Participants were recruited from the New York City area between 2009 and 2011 and were 18 or 19 when they entered the study. At that point they were all HIV-negative. Over the next three years, 43 participants became infected with HIV. About a third of black, Hispanic and mixed or other race participants became HIV-positive during the study, compared to about 7 percent of white participants. People who described themselves as being in low to average social and economic groups were more likely to become HIV-positive than those in higher socioeconomic groups.

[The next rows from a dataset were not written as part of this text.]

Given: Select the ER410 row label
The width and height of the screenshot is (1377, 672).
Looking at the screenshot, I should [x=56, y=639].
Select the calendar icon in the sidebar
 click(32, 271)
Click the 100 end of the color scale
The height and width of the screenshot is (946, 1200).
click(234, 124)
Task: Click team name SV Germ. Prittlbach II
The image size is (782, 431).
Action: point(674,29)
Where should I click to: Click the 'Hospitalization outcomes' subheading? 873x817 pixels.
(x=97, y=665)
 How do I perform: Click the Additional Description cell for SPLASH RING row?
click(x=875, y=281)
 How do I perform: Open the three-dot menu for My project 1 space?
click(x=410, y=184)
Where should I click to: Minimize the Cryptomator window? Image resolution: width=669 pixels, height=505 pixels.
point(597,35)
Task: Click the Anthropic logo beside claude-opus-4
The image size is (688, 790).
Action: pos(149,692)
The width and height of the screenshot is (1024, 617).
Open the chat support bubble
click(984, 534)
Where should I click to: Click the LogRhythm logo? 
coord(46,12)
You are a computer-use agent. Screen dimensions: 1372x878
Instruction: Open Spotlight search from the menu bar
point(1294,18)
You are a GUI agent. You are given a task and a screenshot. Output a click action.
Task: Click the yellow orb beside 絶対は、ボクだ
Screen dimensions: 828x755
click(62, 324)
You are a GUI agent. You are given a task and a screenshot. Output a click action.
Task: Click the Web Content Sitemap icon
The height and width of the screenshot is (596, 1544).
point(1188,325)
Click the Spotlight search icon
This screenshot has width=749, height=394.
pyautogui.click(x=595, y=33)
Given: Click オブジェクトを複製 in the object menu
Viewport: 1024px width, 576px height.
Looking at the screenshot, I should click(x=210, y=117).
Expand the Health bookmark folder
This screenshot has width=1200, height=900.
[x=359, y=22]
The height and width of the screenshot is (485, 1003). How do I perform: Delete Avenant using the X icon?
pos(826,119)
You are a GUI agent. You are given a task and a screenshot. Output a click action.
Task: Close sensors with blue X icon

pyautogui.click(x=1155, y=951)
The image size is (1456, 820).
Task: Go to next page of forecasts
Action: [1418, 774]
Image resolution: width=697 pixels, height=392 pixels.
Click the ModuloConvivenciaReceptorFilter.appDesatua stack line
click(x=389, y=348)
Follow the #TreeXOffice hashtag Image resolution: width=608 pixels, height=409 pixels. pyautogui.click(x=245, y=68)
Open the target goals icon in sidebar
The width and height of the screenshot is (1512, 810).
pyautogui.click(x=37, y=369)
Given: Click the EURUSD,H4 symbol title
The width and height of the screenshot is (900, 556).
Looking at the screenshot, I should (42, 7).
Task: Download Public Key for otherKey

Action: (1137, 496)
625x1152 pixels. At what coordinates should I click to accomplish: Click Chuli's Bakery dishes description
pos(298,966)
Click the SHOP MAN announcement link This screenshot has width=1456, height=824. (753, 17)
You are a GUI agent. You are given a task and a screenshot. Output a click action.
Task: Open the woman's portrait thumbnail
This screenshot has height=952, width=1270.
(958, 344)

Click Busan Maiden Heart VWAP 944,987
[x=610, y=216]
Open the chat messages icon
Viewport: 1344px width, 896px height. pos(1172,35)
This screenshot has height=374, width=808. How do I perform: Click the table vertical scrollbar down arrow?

Also, the authors found, young age at first sexual experience with another male was tied to an increased risk of becoming HIV-positive, compared to a first encounter at an older age. “The bigger point here is that it’s just too simplistic to (blame) everything on race,” Halkitis said. “We’re trying to get at the reason that’s happening. This paper starts to point to it.”
The researchers point out that social and economic status is closely tied to race in the U.S. People with lower social and economic status likely live in areas with more poverty, less access to healthcare and more untreated sexually transmitted infections (STI), they write. They also point out that young gay and bisexual men may not be properly educated about STIs, and their heterosexual parents may not be equipped to educate on those topics.
“I think that one way we can begin to address this issue is through comprehensive sexual health education,” said Jason Coleman, an expert on HIV and STI prevention at the University of Nebraska-Omaha.